**Work task**: Write the records below out again. Match them exactly.

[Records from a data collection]
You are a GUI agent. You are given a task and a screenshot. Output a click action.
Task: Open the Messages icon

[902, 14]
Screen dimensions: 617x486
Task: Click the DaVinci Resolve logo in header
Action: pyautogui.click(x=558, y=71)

**Answer to this exercise**:
You are a GUI agent. You are given a task and a screenshot. Output a click action.
Task: Open the Messages icon

[902, 14]
Screen dimensions: 617x486
Task: Click the DaVinci Resolve logo in header
Action: pyautogui.click(x=558, y=71)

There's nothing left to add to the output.